Por Luisa Marco Sola conocemos la triste historia del sacerdote oscense Cándido Nogueras Mateo, cura de Broto, a quien no solo le fue respetada la vida por las milicias revolucionarias sino que colaboró, vestido de miliciano, con el comité local en funciones de escribiente. Su hermano Julio, maestro y miembro de la Federación de Trabajadores de la Enseñanza (FETE), fue asesinado en Huesca a comienzos de agosto de 1936. En su huida al ser ocupada esa zona por los golpistas, Nogueras acabó en Zaragoza, donde fue detenido en abril de 1938. Pendiente del juicio, estuvo retenido en Torrero, donde todos los sábados se confesaba con fray Gumersindo de Estella, que lo apreciaba. Finalmente fue condenado a seis años por el delito de auxilio a la rebelión, lo que le llevó a cárceles especiales para religiosos como la de San Isidro de Dueñas, en Venta de Baños (Palencia), o a la de Carmona, en Sevilla. Salió de allí en julio de 1940
con destino obligado a Zaragoza. Sin embargo, el peso de los más de dos años pasados en prisión le causó un deterioro extremo que lo condujo primero a la locura y finalmente a la muerte en la soledad más completa [178] .

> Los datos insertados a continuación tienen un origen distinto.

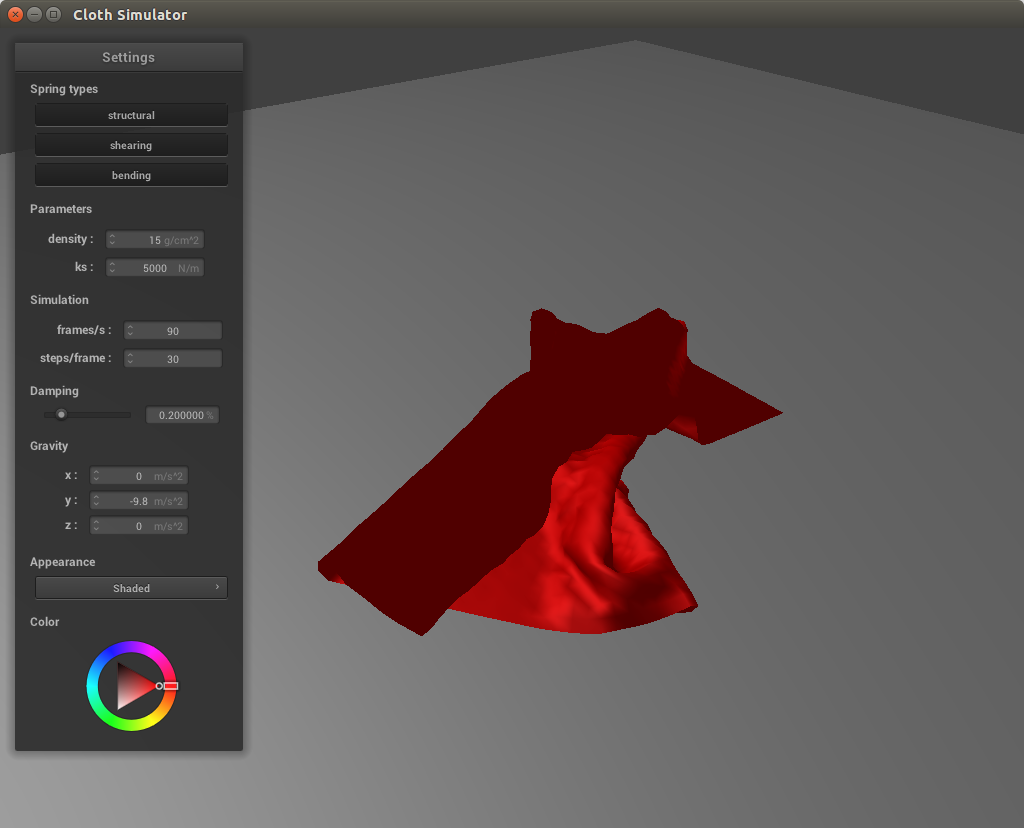Click the density spinner arrows
The height and width of the screenshot is (828, 1024).
113,240
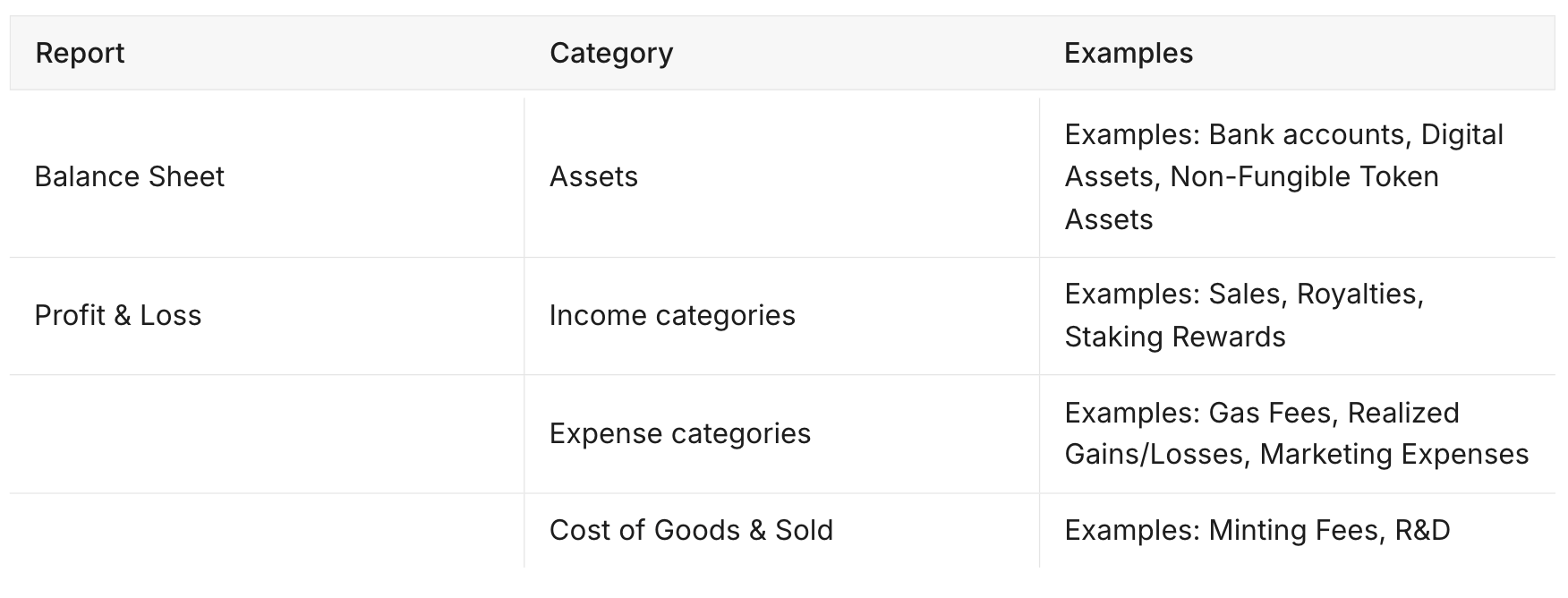Select the "Staking Rewards" text
Viewport: 1568px width, 598px height.
[1174, 337]
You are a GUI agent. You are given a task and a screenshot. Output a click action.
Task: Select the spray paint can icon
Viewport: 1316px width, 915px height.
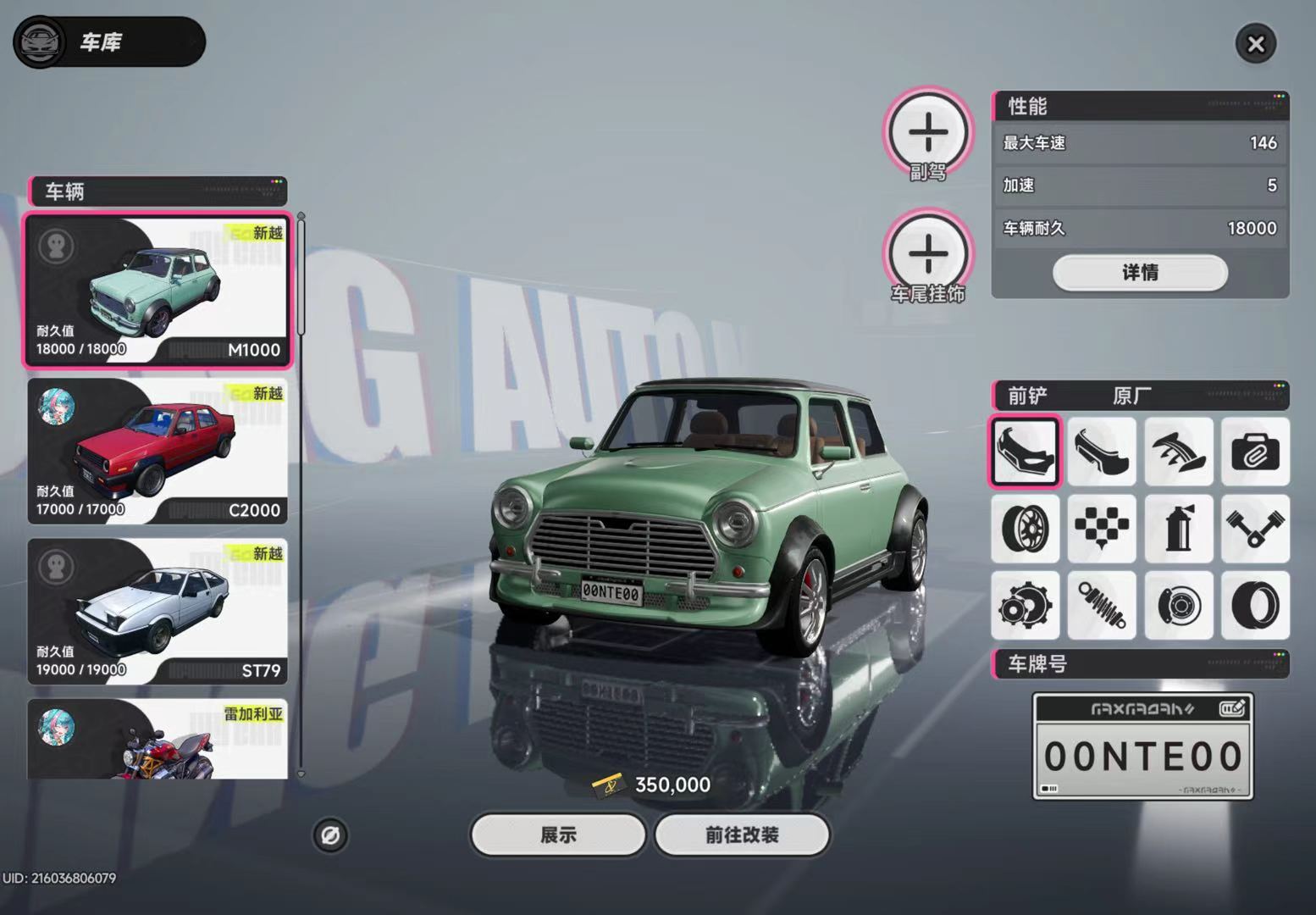point(1179,529)
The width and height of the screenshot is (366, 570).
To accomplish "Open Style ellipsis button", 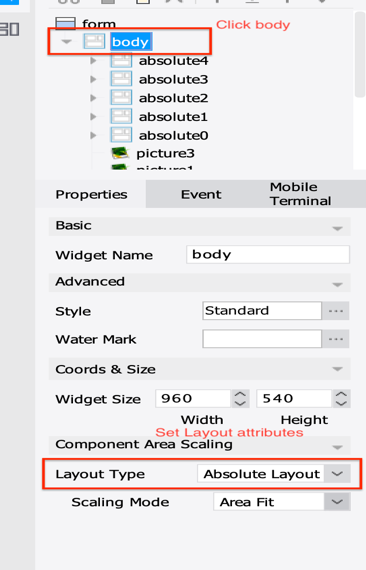I will pos(335,311).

Finalmente, Aguirre menciona un caso muy interesante, el del presbítero Juan García Morales (su verdadero nombre era Hugo Moreno López), que escribía en la revista riojana de Izquierda Republicana y que publicó libros como ¡Hipócritas! ¡Farsantes! ¡Fariseos! (Visión de la España derechista), El Cristo Rojo y Tres años de lucha (a favor de los humildes), publicados por la editorial madrileña Castro en 1933, 1935 y 1936, respectivamente. De él es la frase: «No queremos quemas de conventos ni de iglesias pero protestamos enérgicamente de que las sacristías se hayan convertido en guaridas de conspiradores» [179] . Se ignora qué fue de él tras la sublevación. En La Rioja, según nos dice Jesús Vicente Aguirre, hubo ochenta y tres pueblos donde no hubo represión, en parte gracias a la intervención del clero, y noventa y nueve donde se produjeron asesinatos [180] .

[174] Véase Aguirre, J. V., Aquí nunca…, p. 935.

[175] De Navarra también es interesante, aunque dé una visión quizás un tanto idealizada del clero navarro, el trabajo del sacerdote Jesús Equiza, Los sacerdotes navarros ante la represión de 1936-1937 y ante la rehabilitación de los fusilados, Nueva Utopía, Madrid, 2010.

[176] Rodríguez Lago, J. R., Cruzados…, p. 142. La pastoral «Ven, Señor, tráenos la Paz» es de 11/11/1936.

[177] Uriel, P., Mi guerra civil, El Autor, Valencia, pp. 87-112.

[178] Marco Sola, L., Sangre de Cruzada, Diputación de Huesca, 2009, pp. 155 y ss.

[179] Aguirre, J. V., Aquí nunca…, p. 933. En la Sevilla de Queipo circularon clandestinamente escritos y discursos de Juan Negrín, José Díaz, Manuel Azaña y… Juan García Morales.

[180] Datos del prólogo de Paul Preston al apéndice de Aquí nunca pasó nada, 2, Editorial Ochoa, 2003, p. 4.